— BEGIN TASK INPUT —
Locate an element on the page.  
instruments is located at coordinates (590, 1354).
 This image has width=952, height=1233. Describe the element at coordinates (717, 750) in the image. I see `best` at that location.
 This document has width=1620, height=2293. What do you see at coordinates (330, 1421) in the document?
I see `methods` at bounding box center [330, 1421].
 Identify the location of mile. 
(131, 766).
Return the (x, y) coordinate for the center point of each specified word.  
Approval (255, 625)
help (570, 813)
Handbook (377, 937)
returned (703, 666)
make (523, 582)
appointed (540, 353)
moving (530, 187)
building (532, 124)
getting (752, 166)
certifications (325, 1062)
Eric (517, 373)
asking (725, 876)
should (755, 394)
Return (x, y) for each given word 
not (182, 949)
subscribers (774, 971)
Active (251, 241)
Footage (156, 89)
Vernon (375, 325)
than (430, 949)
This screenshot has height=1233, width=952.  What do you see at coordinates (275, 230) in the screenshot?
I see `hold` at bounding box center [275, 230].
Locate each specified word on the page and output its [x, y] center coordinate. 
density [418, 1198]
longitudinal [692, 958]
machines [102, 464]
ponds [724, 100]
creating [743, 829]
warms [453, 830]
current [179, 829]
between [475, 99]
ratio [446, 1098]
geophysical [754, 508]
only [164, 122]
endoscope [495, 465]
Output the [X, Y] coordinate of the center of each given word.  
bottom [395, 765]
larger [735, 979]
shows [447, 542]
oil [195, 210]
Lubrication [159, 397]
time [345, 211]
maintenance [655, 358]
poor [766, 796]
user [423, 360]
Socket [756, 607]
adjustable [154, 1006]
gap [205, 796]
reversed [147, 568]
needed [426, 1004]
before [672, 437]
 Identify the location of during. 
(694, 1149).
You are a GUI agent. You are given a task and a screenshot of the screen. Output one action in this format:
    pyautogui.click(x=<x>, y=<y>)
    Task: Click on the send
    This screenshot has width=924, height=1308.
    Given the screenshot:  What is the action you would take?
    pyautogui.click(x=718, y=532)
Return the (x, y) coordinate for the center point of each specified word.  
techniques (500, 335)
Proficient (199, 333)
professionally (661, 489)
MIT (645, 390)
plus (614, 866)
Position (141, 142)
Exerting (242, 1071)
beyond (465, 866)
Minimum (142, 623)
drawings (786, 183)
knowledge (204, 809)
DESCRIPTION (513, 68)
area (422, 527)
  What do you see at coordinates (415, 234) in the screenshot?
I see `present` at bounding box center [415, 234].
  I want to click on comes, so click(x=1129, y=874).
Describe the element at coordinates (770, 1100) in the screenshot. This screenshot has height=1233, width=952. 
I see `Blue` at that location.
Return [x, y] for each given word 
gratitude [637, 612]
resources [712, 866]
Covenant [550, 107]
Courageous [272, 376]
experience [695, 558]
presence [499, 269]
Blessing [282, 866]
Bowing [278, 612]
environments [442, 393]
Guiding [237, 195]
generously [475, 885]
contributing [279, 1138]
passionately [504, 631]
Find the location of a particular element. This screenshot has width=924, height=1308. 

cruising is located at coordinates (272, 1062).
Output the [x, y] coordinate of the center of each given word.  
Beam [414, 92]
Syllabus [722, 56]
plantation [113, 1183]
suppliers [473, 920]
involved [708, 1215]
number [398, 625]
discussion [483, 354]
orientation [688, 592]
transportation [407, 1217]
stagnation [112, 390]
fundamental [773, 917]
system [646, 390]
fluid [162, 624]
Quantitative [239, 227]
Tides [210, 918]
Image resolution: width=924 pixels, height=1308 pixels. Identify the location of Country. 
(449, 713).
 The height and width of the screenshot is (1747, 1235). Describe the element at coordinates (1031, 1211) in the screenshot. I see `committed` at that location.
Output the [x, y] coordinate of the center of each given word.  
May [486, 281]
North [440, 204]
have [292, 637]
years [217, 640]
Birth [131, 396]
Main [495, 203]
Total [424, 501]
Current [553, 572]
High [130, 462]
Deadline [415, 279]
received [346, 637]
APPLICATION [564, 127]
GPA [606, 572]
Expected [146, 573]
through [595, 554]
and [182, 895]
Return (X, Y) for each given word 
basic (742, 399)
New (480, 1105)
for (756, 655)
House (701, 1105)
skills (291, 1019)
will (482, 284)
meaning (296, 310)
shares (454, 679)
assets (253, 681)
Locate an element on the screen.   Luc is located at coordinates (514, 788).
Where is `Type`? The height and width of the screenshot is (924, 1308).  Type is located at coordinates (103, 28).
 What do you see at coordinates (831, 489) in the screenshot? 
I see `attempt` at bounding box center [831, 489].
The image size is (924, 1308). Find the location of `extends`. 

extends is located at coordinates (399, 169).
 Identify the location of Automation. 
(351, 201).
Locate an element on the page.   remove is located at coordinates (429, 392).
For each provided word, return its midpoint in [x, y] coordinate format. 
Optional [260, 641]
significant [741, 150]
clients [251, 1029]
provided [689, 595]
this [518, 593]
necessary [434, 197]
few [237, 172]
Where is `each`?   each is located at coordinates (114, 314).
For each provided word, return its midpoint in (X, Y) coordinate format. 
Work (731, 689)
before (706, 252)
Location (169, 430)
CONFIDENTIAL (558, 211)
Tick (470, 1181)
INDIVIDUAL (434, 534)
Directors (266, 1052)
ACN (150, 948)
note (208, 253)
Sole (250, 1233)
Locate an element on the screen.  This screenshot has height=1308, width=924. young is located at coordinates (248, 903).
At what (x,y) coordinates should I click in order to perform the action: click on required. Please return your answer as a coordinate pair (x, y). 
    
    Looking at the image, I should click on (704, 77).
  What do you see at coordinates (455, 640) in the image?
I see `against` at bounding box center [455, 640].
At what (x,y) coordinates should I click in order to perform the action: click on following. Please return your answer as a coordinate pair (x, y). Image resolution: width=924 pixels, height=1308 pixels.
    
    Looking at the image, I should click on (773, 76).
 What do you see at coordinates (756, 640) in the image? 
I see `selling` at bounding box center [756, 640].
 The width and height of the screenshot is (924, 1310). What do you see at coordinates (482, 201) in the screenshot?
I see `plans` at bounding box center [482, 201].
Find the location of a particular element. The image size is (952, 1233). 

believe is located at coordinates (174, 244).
— END TASK INPUT —
■ AIM
Give the entries above as a Markdown table with the columns Row and Text, one entry line per row numbered in order, leaving out blank lines.

■ WRITTEN SOLUTION
| Row | Text |
|---|---|
| 1 | Locate an element on the page.   |
| 2 | instruments is located at coordinates (590, 1354). |
| 3 |  This image has width=952, height=1233. Describe the element at coordinates (717, 750) in the image. I see `best` at that location. |
| 4 |  This document has width=1620, height=2293. What do you see at coordinates (330, 1421) in the document? |
| 5 | I see `methods` at bounding box center [330, 1421]. |
| 6 |  Identify the location of mile.  |
| 7 | (131, 766). |
| 8 | Return the (x, y) coordinate for the center point of each specified word.   |
| 9 | Approval (255, 625) |
| 10 | help (570, 813) |
| 11 | Handbook (377, 937) |
| 12 | returned (703, 666) |
| 13 | make (523, 582) |
| 14 | appointed (540, 353) |
| 15 | moving (530, 187) |
| 16 | building (532, 124) |
| 17 | getting (752, 166) |
| 18 | certifications (325, 1062) |
| 19 | Eric (517, 373) |
| 20 | asking (725, 876) |
| 21 | should (755, 394) |
| 22 | Return (x, y) for each given word  |
| 23 | not (182, 949) |
| 24 | subscribers (774, 971) |
| 25 | Active (251, 241) |
| 26 | Footage (156, 89) |
| 27 | Vernon (375, 325) |
| 28 | than (430, 949) |
| 29 | This screenshot has height=1233, width=952.  What do you see at coordinates (275, 230) in the screenshot? |
| 30 | I see `hold` at bounding box center [275, 230]. |
| 31 | Locate each specified word on the page and output its [x, y] center coordinate.  |
| 32 | density [418, 1198] |
| 33 | longitudinal [692, 958] |
| 34 | machines [102, 464] |
| 35 | ponds [724, 100] |
| 36 | creating [743, 829] |
| 37 | warms [453, 830] |
| 38 | current [179, 829] |
| 39 | between [475, 99] |
| 40 | ratio [446, 1098] |
| 41 | geophysical [754, 508] |
| 42 | only [164, 122] |
| 43 | endoscope [495, 465] |
| 44 | Output the [X, Y] coordinate of the center of each given word.   |
| 45 | bottom [395, 765] |
| 46 | larger [735, 979] |
| 47 | shows [447, 542] |
| 48 | oil [195, 210] |
| 49 | Lubrication [159, 397] |
| 50 | time [345, 211] |
| 51 | maintenance [655, 358] |
| 52 | poor [766, 796] |
| 53 | user [423, 360] |
| 54 | Socket [756, 607] |
| 55 | adjustable [154, 1006] |
| 56 | gap [205, 796] |
| 57 | reversed [147, 568] |
| 58 | needed [426, 1004] |
| 59 | before [672, 437] |
| 60 |  Identify the location of during.  |
| 61 | (694, 1149). |
| 62 | You are a GUI agent. You are given a task and a screenshot of the screen. Output one action in this format: |
| 63 |     pyautogui.click(x=<x>, y=<y>) |
| 64 |     Task: Click on the send |
| 65 |     This screenshot has width=924, height=1308. |
| 66 |     Given the screenshot:  What is the action you would take? |
| 67 |     pyautogui.click(x=718, y=532) |
| 68 | Return the (x, y) coordinate for the center point of each specified word.   |
| 69 | techniques (500, 335) |
| 70 | Proficient (199, 333) |
| 71 | professionally (661, 489) |
| 72 | MIT (645, 390) |
| 73 | plus (614, 866) |
| 74 | Position (141, 142) |
| 75 | Exerting (242, 1071) |
| 76 | beyond (465, 866) |
| 77 | Minimum (142, 623) |
| 78 | drawings (786, 183) |
| 79 | knowledge (204, 809) |
| 80 | DESCRIPTION (513, 68) |
| 81 | area (422, 527) |
| 82 |   What do you see at coordinates (415, 234) in the screenshot? |
| 83 | I see `present` at bounding box center [415, 234]. |
| 84 |   I want to click on comes, so click(x=1129, y=874). |
| 85 | Describe the element at coordinates (770, 1100) in the screenshot. This screenshot has height=1233, width=952.  |
| 86 | I see `Blue` at that location. |
| 87 | Return [x, y] for each given word  |
| 88 | gratitude [637, 612] |
| 89 | resources [712, 866] |
| 90 | Covenant [550, 107] |
| 91 | Courageous [272, 376] |
| 92 | experience [695, 558] |
| 93 | presence [499, 269] |
| 94 | Blessing [282, 866] |
| 95 | Bowing [278, 612] |
| 96 | environments [442, 393] |
| 97 | Guiding [237, 195] |
| 98 | generously [475, 885] |
| 99 | contributing [279, 1138] |
| 100 | passionately [504, 631] |
| 101 | Find the location of a particular element. This screenshot has width=924, height=1308.  |
| 102 | cruising is located at coordinates (272, 1062). |
| 103 | Output the [x, y] coordinate of the center of each given word.   |
| 104 | Beam [414, 92] |
| 105 | Syllabus [722, 56] |
| 106 | plantation [113, 1183] |
| 107 | suppliers [473, 920] |
| 108 | involved [708, 1215] |
| 109 | number [398, 625] |
| 110 | discussion [483, 354] |
| 111 | orientation [688, 592] |
| 112 | transportation [407, 1217] |
| 113 | stagnation [112, 390] |
| 114 | fundamental [773, 917] |
| 115 | system [646, 390] |
| 116 | fluid [162, 624] |
| 117 | Quantitative [239, 227] |
| 118 | Tides [210, 918] |
| 119 | Image resolution: width=924 pixels, height=1308 pixels. Identify the location of Country.  |
| 120 | (449, 713). |
| 121 |  The height and width of the screenshot is (1747, 1235). Describe the element at coordinates (1031, 1211) in the screenshot. I see `committed` at that location. |
| 122 | Output the [x, y] coordinate of the center of each given word.   |
| 123 | May [486, 281] |
| 124 | North [440, 204] |
| 125 | have [292, 637] |
| 126 | years [217, 640] |
| 127 | Birth [131, 396] |
| 128 | Main [495, 203] |
| 129 | Total [424, 501] |
| 130 | Current [553, 572] |
| 131 | High [130, 462] |
| 132 | Deadline [415, 279] |
| 133 | received [346, 637] |
| 134 | APPLICATION [564, 127] |
| 135 | GPA [606, 572] |
| 136 | Expected [146, 573] |
| 137 | through [595, 554] |
| 138 | and [182, 895] |
| 139 | Return (X, Y) for each given word  |
| 140 | basic (742, 399) |
| 141 | New (480, 1105) |
| 142 | for (756, 655) |
| 143 | House (701, 1105) |
| 144 | skills (291, 1019) |
| 145 | will (482, 284) |
| 146 | meaning (296, 310) |
| 147 | shares (454, 679) |
| 148 | assets (253, 681) |
| 149 | Locate an element on the screen.   Luc is located at coordinates (514, 788). |
| 150 | Where is `Type`? The height and width of the screenshot is (924, 1308).  Type is located at coordinates (103, 28). |
| 151 |  What do you see at coordinates (831, 489) in the screenshot?  |
| 152 | I see `attempt` at bounding box center [831, 489]. |
| 153 | The image size is (924, 1308). Find the location of `extends`.  |
| 154 | extends is located at coordinates (399, 169). |
| 155 |  Identify the location of Automation.  |
| 156 | (351, 201). |
| 157 | Locate an element on the page.   remove is located at coordinates (429, 392). |
| 158 | For each provided word, return its midpoint in [x, y] coordinate format.  |
| 159 | Optional [260, 641] |
| 160 | significant [741, 150] |
| 161 | clients [251, 1029] |
| 162 | provided [689, 595] |
| 163 | this [518, 593] |
| 164 | necessary [434, 197] |
| 165 | few [237, 172] |
| 166 | Where is `each`?   each is located at coordinates (114, 314). |
| 167 | For each provided word, return its midpoint in (X, Y) coordinate format.  |
| 168 | Work (731, 689) |
| 169 | before (706, 252) |
| 170 | Location (169, 430) |
| 171 | CONFIDENTIAL (558, 211) |
| 172 | Tick (470, 1181) |
| 173 | INDIVIDUAL (434, 534) |
| 174 | Directors (266, 1052) |
| 175 | ACN (150, 948) |
| 176 | note (208, 253) |
| 177 | Sole (250, 1233) |
| 178 | Locate an element on the screen.  This screenshot has height=1308, width=924. young is located at coordinates (248, 903). |
| 179 | At what (x,y) coordinates should I click in order to perform the action: click on required. Please return your answer as a coordinate pair (x, y).  |
| 180 |     Looking at the image, I should click on (704, 77). |
| 181 |   What do you see at coordinates (455, 640) in the image? |
| 182 | I see `against` at bounding box center [455, 640]. |
| 183 | At what (x,y) coordinates should I click in order to perform the action: click on following. Please return your answer as a coordinate pair (x, y). Image resolution: width=924 pixels, height=1308 pixels. |
| 184 |     Looking at the image, I should click on (773, 76). |
| 185 |  What do you see at coordinates (756, 640) in the image?  |
| 186 | I see `selling` at bounding box center [756, 640]. |
| 187 |  The width and height of the screenshot is (924, 1310). What do you see at coordinates (482, 201) in the screenshot? |
| 188 | I see `plans` at bounding box center [482, 201]. |
| 189 | Find the location of a particular element. The image size is (952, 1233).  |
| 190 | believe is located at coordinates (174, 244). |